We wandered across to thank Ani for letting us in and met her husband Omer Faidherbes. They are both well-known artists who have had numerous exhibitions - he paints landscapes and has done a series of botanical water colours for books while she does outlandish wooden sculptures and all manner of patchwork out of wonderfully rich fabrics. The curtains in our bedroom have been made by her. They are both such interesting people and we had a lovely time looking at his studio and art - and Ani showed us her work as well. 

 We are surrounded by fig trees and even I can't keep pace with all the ripening figs - huge walnut trees, apple trees, vines, pears & olives - the list just keeps growing. And the bird life entertains Conal - he spotted a pair ospreys flying overhead and a paradise flycatcher visiting the fig trees. 

Tuesday, 23 August 2011

RURAL LANGUEDOC


Our trip from Bern to Nimes was hugely enjoyable - we had to change trains twice and being seasoned travellers with our small bags it was easy. We arived in Nimes at 3 pm and collected our little car at the station. I tried to persuade Conal to get a GPS but that would make it too easy for him - and he is a great believer in making things challenging. I thought driving on the right would be enough of a challenge. Anyway with a great deal of trepidation we set off for Le Vigan. I do think the angels must have been watching over us because other than Conal side-swiping the kerb, we found our way out of Nimes and onto the road to Le Vigan with me constantly reminding Conal to keep to the right. The road was well sign posted and we drove through countryside that kept getting more beautiful, through a gorge. and arrived in the village in time to stock up with groceries and set up the narrow road to Les Paillerols a village consisting of about 3 houses where we managed to find Annie who came with us to open up the house. 
View from the house


The farm house is perched high in the mountains is HUGE and old - with crumbling walls. It was renovated about 30 years ago and is quite comfortable and must have been lovely while Evelyn was alive. Sadly it now has a rather unloved look about it  with things dumped in cheerful confusion on every surface - but as Jan would say "what the hell Michelle". It took Conal's ingenuity to get us set up - we took rust encrusted keys to locks to connect the water - and then down into a cob webbed cellar to find the electricity and hot water system. Lots of chatting from Annie in French - tres complique she kept saying - and trying to get by with my rather basic French - in between raiding the fig trees laden with the sweetest black figs - eventually we managed to sit down with a glass of French rose and an omelette eaten beneath the fig trees outside the kitchen.

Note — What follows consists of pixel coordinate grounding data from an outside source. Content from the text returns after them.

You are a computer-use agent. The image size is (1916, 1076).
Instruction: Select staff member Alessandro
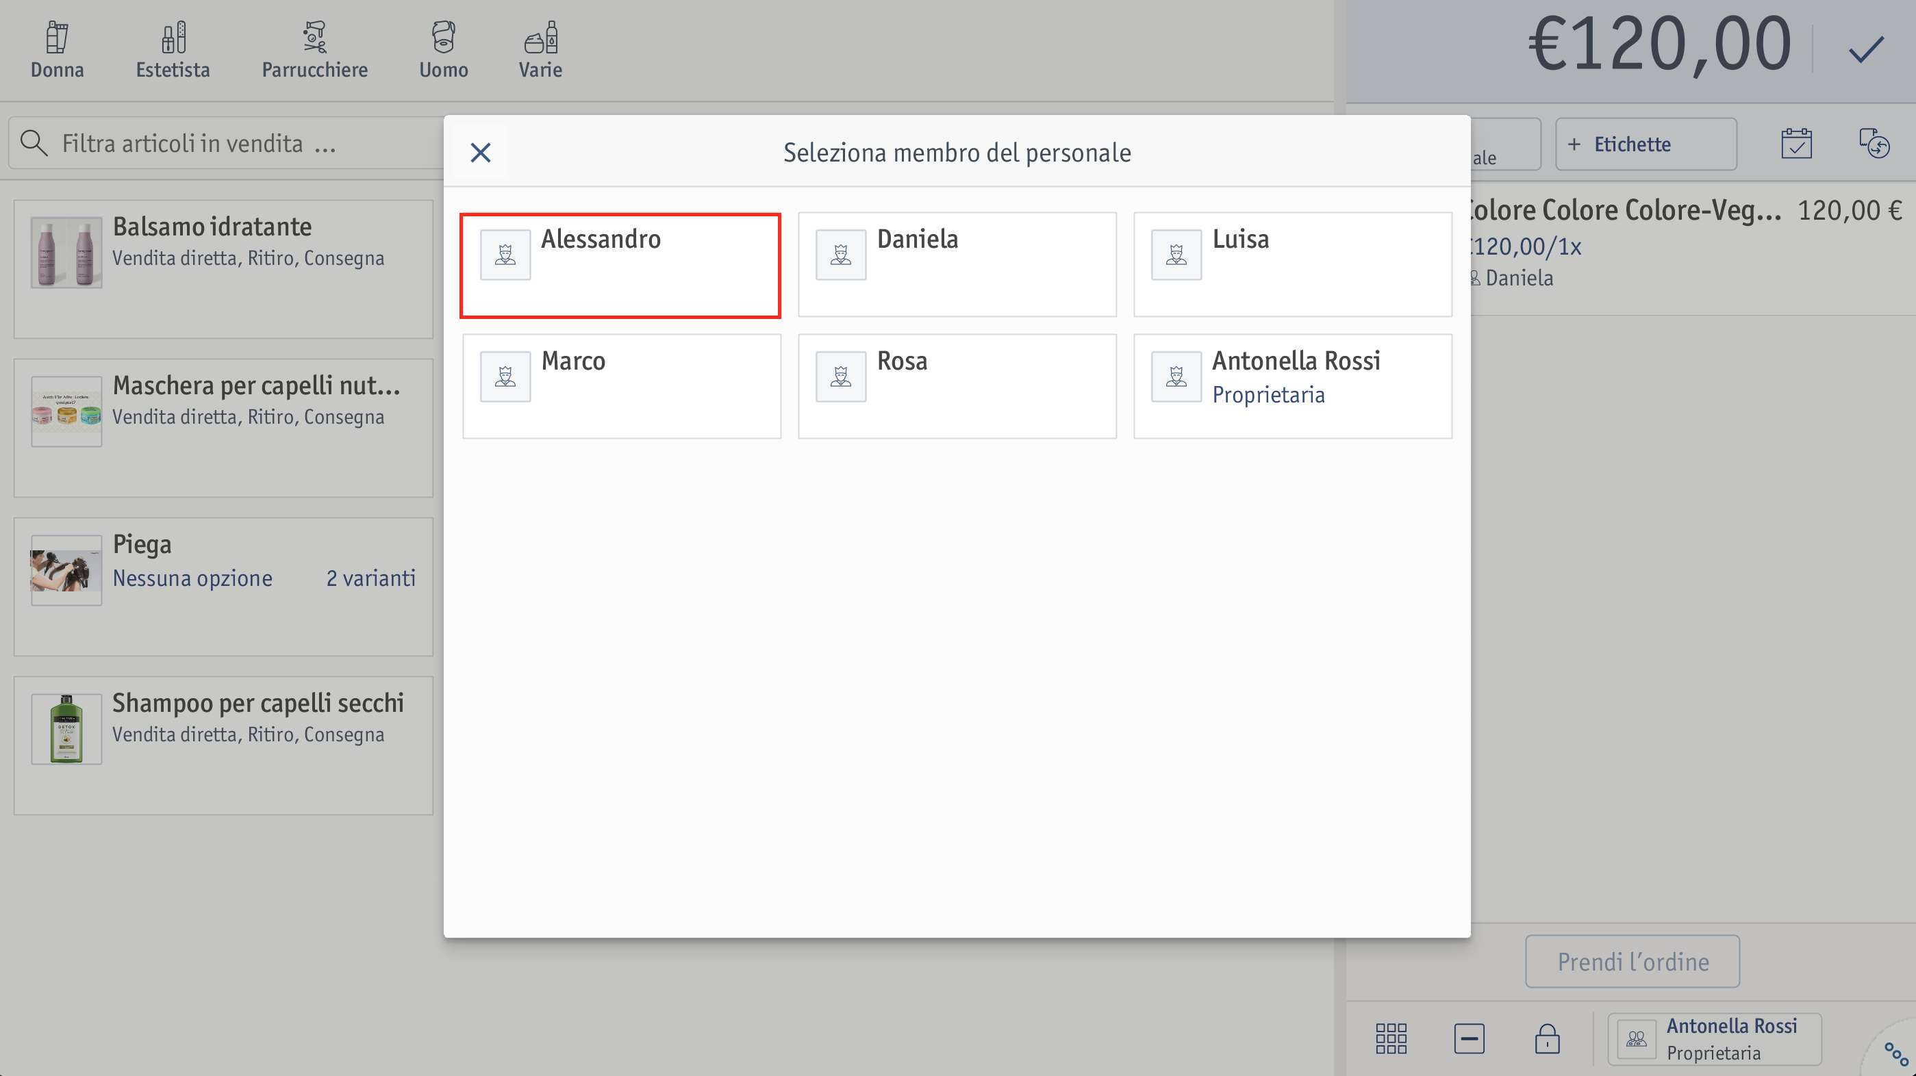(620, 265)
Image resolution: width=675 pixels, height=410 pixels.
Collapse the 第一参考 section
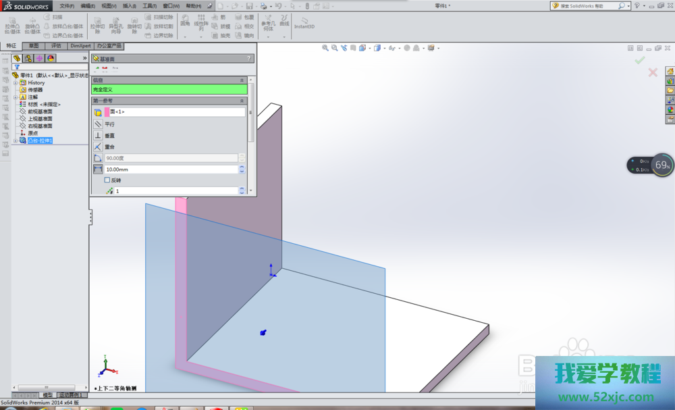point(242,101)
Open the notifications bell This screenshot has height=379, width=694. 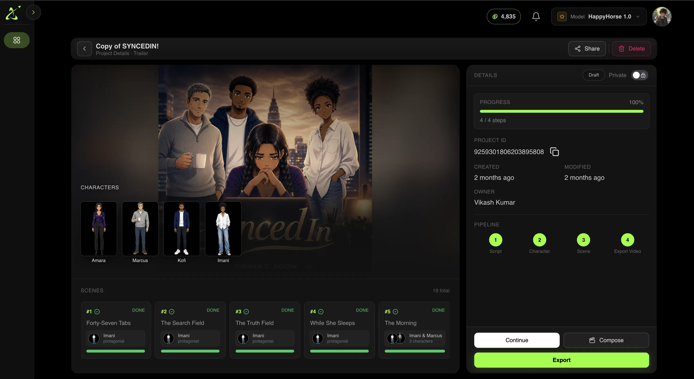point(536,16)
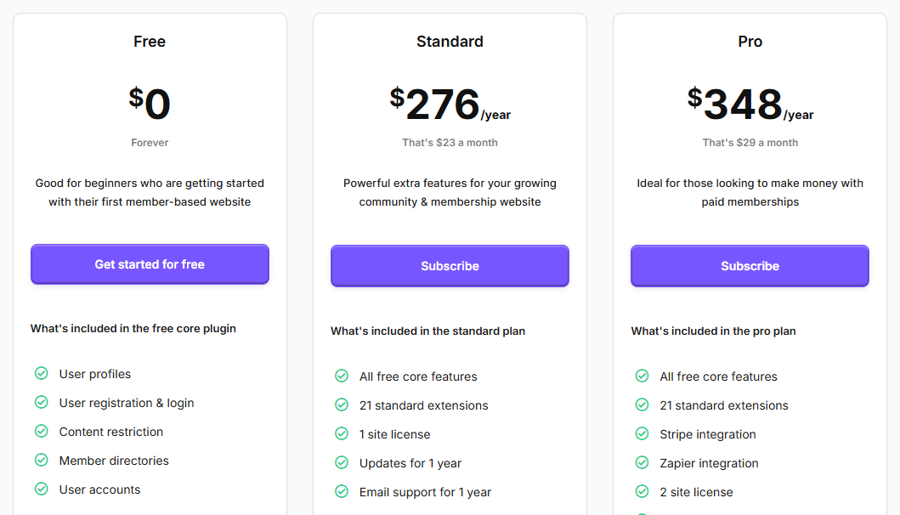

Farm house - note the fig tree


We went into the village again this morning and walked into the central 'place' to a cafe for our coffee and croissants - then to the tourist information to get maps of the area, to a little market set amonst the old buildings - some dating from the 15thC and earlier. There's lots to explore and I anticipate that we're going to have lots of fun - this is the bread basket of France - olive trees, fruit trees and vineyards galore. Too many cheeses to chose from - and this is where pate de fois gras is made - ou-la-la!